Modifying a Lucene Snowball Stemmer
From the post:
This post is written for advanced users. If you do not know what SVN (Subversion) is or if you’re not ready to get your hands dirty, there might be something more interesting to read on Wikipedia. As usual. This is an introduction to how to get a Lucene development environment running, a Solr environment and lastly, to create your own Snowball stemmer. Read on if that seems interesting. The receipe for regenerating the Snowball stemmer (I’ll get back to that…) assumes that you’re running Linux. Please leave a comment if you’ve generated the stemmer class under another operating system.
When indexing data in Lucene (a fulltext document search library) and Solr (which uses Lucene), you may provide a stemmer (a piece of code responsible for “normalizing” words to their common form (horses => horse, indexing => index, etc)) to give your users better and more relevant results when they search. The default stemmer in Lucene and Solr uses a library named Snowball which was created to do just this kind of thing. Snowball uses a small definition language of its own to generate parsers that other applications can embed to provide proper stemming.

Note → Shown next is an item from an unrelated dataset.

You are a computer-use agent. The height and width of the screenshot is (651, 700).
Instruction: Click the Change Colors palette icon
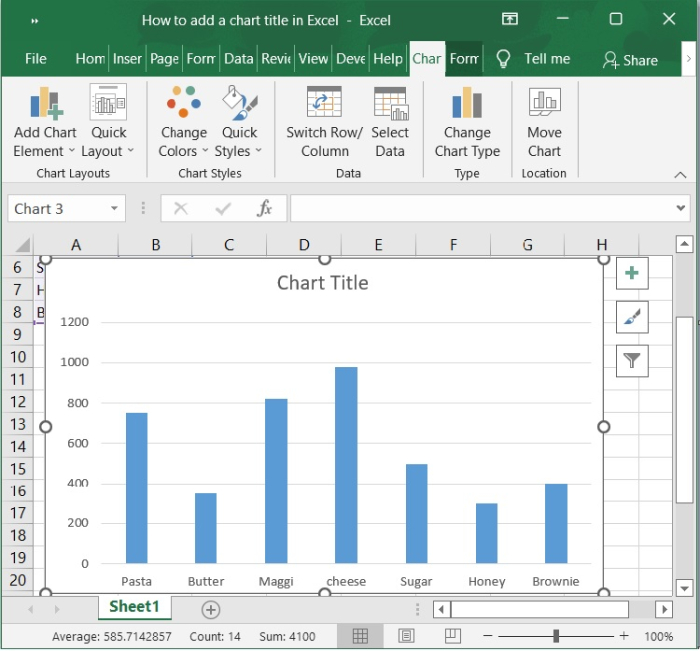(184, 103)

Really advanced users will want to check out Snowball’s namesake, SNOBOL, a powerful pattern matching language that was invented in 1962. (That’s not a typo, 1962.) See SNOBOL4.org for more information and resources.
The post outlines how to change the default stemmer for Lucene and Solr to improve its stemming of Norwegian words. Useful in case you want to write/improve a stemmer for another language.